Create HTML Image Cache

HTMLCaptcha is unique in that it renders real images to pure HTML/CSS for insertion into a web page. This simplifies the Captcha coding process and speeds it up. No images have to be written. Instead, a randomly selected image from the cache is output.

Because HTMLCaptcha uses HTML/CSS, image data output is not very size efficient. HTMLCaptcha is suited specifically to small, icon-sized images. Anything larger will prove inhibitive, both in download times and browser rendering. It is recommended that you use icon-sized images no bigger than 32x32 pixels. You can certainly use larger images, but browser rendering and download time may suffer. Read Optimizing HTMLCaptcha for details about how to keep HTML image output as small as possible.

Creating an image cache

A Windows application is included in the installation that will render a directory of images to an HTML image cache. Go to Programs | HTMLCaptcha | Create HTML Images. A small form will load. Type in or browse to a folder that holds your icon images, and then set the folder where you want to output the image cache. If the output folder already contains image cache files, they will be overwritten. Be sure to use separate directories if you are creating more than one set of HTML image data. Click "Convert" and the image cache will be generated.

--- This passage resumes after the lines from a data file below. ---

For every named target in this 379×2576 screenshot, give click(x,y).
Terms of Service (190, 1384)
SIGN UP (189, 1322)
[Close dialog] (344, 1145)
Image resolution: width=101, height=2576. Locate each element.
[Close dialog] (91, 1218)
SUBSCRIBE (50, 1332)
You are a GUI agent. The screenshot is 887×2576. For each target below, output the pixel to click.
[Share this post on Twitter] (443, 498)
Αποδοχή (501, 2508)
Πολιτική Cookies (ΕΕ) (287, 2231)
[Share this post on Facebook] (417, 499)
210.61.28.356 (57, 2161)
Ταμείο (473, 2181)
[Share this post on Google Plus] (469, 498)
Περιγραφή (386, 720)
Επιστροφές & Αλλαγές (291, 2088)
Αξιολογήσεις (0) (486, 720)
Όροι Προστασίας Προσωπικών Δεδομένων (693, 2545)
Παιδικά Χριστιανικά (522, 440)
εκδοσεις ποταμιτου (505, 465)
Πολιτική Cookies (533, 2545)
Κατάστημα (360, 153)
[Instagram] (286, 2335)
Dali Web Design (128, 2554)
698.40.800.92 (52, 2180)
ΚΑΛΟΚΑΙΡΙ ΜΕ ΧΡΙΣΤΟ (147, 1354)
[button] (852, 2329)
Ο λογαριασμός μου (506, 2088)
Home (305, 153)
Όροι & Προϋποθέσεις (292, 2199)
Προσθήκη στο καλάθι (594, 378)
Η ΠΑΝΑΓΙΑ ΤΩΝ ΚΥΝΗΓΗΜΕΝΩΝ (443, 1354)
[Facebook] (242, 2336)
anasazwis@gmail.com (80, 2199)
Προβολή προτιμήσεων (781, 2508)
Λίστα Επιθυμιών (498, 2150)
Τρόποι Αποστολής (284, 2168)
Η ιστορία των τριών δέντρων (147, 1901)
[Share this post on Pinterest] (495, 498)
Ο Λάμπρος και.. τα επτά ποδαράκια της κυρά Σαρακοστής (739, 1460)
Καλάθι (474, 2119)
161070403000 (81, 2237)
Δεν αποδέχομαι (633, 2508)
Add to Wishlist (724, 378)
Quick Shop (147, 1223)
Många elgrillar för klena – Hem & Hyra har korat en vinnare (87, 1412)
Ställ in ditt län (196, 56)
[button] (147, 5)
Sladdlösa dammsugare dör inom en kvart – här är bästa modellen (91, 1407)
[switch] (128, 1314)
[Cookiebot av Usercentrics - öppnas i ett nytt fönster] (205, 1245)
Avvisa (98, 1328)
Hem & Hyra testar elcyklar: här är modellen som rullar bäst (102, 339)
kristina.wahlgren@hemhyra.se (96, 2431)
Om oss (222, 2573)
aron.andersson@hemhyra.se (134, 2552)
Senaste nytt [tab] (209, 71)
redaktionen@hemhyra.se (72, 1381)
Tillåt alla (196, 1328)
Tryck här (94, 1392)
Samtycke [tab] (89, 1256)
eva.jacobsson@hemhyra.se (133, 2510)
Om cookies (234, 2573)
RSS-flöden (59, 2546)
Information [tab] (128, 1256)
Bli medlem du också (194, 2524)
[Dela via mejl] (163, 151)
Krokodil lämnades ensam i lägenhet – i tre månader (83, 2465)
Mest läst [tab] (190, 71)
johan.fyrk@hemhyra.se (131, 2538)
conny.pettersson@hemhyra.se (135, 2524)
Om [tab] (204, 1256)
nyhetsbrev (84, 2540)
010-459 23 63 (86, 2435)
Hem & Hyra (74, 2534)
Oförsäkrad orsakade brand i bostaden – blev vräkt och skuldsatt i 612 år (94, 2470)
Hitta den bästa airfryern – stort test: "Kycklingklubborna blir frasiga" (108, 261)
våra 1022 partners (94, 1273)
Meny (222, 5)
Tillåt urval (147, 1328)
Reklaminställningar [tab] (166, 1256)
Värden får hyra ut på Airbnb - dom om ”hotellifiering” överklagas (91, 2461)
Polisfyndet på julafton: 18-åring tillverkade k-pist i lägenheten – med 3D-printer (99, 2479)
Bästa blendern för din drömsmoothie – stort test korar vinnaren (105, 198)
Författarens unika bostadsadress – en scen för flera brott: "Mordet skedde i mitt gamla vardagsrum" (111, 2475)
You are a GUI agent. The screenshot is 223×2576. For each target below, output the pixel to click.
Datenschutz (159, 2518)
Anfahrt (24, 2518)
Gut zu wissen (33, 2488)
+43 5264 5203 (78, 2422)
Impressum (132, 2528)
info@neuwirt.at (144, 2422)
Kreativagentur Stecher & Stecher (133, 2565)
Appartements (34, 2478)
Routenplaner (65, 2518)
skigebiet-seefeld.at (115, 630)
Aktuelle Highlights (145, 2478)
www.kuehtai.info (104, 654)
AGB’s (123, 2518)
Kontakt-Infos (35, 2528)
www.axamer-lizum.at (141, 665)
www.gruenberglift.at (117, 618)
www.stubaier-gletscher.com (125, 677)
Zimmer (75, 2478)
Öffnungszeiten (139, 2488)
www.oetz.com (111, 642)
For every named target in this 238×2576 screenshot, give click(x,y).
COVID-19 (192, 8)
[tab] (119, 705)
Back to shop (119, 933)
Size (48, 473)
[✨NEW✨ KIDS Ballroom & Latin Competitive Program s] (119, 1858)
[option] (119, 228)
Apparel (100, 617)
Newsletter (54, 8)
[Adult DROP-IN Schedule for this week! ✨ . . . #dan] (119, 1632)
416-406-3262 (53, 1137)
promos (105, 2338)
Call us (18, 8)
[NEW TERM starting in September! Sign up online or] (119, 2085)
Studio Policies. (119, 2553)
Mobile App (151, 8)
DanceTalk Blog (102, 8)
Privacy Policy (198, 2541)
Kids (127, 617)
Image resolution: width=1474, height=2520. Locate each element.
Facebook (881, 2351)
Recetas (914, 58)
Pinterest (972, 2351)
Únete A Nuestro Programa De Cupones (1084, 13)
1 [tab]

The image cache consists of two files:

    htcap.dat
    htcap.szb

htcap.dat contains the HTML image data, and htcap.szb is a seek index to locations within htcap.dat where the image data is stored. htcap.szb also contains the descriptors for your images -- their file names (see next section). When HTMLCaptcha is instantiated, you must pass it the path to the directory where these files are stored. Note that while you can only have one set of image cache files per directory, you can use multiple directories to keep different sets of image cache data.

Naming your images

When you create an image cache, the provided tool uses the image file names to create an index of the image's description. Because of this it is important that you name your files in such a way that users are not confused.

For instance, if you have two GIF calendar images that are slightly different, e.g.

You should either name them differently, e.g.

    red calendar.gif
    green-calendar.gif

or name them identically, with a number to differentiate them on the filesystem:

    calendar1.gif
    calendar2.gif

The image cache tool will automatically remove any number from the end of the filename, so that both descriptors will be stored as "calendar", as opposed to the potentially confusing "calendar1" and "calendar2". This is useful, say, if you have two calendars that look different but are both green -- you can name them "green-calendar1.gif" and "green-calendar2.gif", and when the descriptor selection is created, the user will be prompted simply with "green-calendar".

Spaces, hyphens, or dashes are acceptable in file names, and some amount of mixing of these separators is recommended, as it makes descriptor guessing harder for software, but not necessarily harder for a human. E.g. here we have green and red calendar images, with file names like that above, the descriptors presented to the user will be, respectively:

    "red calendar"
    "green-calendar"

Likewise, if you have a file, "blue_calendar.gif", this will be presented as "blue_calendar", which is still relatively easy for a human to understand. By introducing a random element to the naming of your files, you make it harder for a "bot" to determine your naming convention.

One thing to be careful about in using different separators in filenames, is naming similar images using different separators. Since HTMLCaptcha selects the correct descriptor and other, random descriptors from the remaining image cache index, you may end up presenting confusing options to the user. For instance, if you have two "plus sign" images of different sizes, e.g.

and you name them, respectively

    plus sign.png
    plus-sign.png

the user may be presented with one of the images, and both of the descriptors, making it impossible for him or her to guarantee the right choice: Let's say that the first image, "plus sign.png" is displayed from the image cache, along with its descriptor. HTMLCaptcha then randomly happens to select the descriptor for the second "plus sign" image, and displays it along with the correct one. The user would see the following descriptor choices:

    "plus sign"
    "plus-sign"

At this point there is no way for the user to know exactly which one is the right choice.

To avoid this, name the images using the same separator, and include a number to differentiate them on the filesystem. These image names then become

    plus sign1.png
    plus sign2.png

and even if the user is presented with both descriptors, e.g.

    "plus sign"
    "plus sign"

either one will yield the correct answer.